BEGIN
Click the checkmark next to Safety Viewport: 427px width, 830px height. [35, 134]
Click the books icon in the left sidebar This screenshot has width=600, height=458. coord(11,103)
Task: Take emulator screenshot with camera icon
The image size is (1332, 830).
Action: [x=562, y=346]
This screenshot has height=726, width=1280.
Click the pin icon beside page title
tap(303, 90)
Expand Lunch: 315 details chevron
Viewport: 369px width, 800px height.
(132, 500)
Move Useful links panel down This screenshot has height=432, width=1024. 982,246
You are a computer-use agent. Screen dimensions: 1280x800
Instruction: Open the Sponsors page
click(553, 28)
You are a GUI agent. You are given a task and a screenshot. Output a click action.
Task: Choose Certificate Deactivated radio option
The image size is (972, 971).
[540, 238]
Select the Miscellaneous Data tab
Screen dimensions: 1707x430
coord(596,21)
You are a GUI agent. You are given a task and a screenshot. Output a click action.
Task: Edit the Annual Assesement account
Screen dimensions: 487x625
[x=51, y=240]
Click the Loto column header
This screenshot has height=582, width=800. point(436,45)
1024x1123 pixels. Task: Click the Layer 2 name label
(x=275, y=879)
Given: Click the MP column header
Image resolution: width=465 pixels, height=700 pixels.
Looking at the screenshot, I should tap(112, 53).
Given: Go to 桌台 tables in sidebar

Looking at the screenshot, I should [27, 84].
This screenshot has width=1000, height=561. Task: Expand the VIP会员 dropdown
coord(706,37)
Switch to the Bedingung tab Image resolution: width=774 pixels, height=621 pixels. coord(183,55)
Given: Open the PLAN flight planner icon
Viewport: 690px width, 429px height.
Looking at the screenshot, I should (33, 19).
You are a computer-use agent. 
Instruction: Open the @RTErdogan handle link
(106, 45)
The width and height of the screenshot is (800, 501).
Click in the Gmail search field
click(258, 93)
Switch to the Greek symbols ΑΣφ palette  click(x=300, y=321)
END
Repeat each line of the data exactly as it appears above.

Click the checkmark next to Safety Viewport: 427px width, 830px height. [35, 134]
Click the books icon in the left sidebar This screenshot has width=600, height=458. coord(11,103)
Task: Take emulator screenshot with camera icon
The image size is (1332, 830).
Action: [x=562, y=346]
This screenshot has height=726, width=1280.
Click the pin icon beside page title
tap(303, 90)
Expand Lunch: 315 details chevron
Viewport: 369px width, 800px height.
(132, 500)
Move Useful links panel down This screenshot has height=432, width=1024. 982,246
You are a computer-use agent. Screen dimensions: 1280x800
Instruction: Open the Sponsors page
click(553, 28)
You are a GUI agent. You are given a task and a screenshot. Output a click action.
Task: Choose Certificate Deactivated radio option
The image size is (972, 971).
[540, 238]
Select the Miscellaneous Data tab
Screen dimensions: 1707x430
coord(596,21)
You are a GUI agent. You are given a task and a screenshot. Output a click action.
Task: Edit the Annual Assesement account
Screen dimensions: 487x625
[x=51, y=240]
Click the Loto column header
This screenshot has height=582, width=800. point(436,45)
1024x1123 pixels. Task: Click the Layer 2 name label
(x=275, y=879)
Given: Click the MP column header
Image resolution: width=465 pixels, height=700 pixels.
Looking at the screenshot, I should tap(112, 53).
Given: Go to 桌台 tables in sidebar

Looking at the screenshot, I should [27, 84].
This screenshot has width=1000, height=561. Task: Expand the VIP会员 dropdown
coord(706,37)
Switch to the Bedingung tab Image resolution: width=774 pixels, height=621 pixels. coord(183,55)
Given: Open the PLAN flight planner icon
Viewport: 690px width, 429px height.
Looking at the screenshot, I should (33, 19).
You are a computer-use agent. 
Instruction: Open the @RTErdogan handle link
(106, 45)
The width and height of the screenshot is (800, 501).
Click in the Gmail search field
click(258, 93)
Switch to the Greek symbols ΑΣφ palette  click(x=300, y=321)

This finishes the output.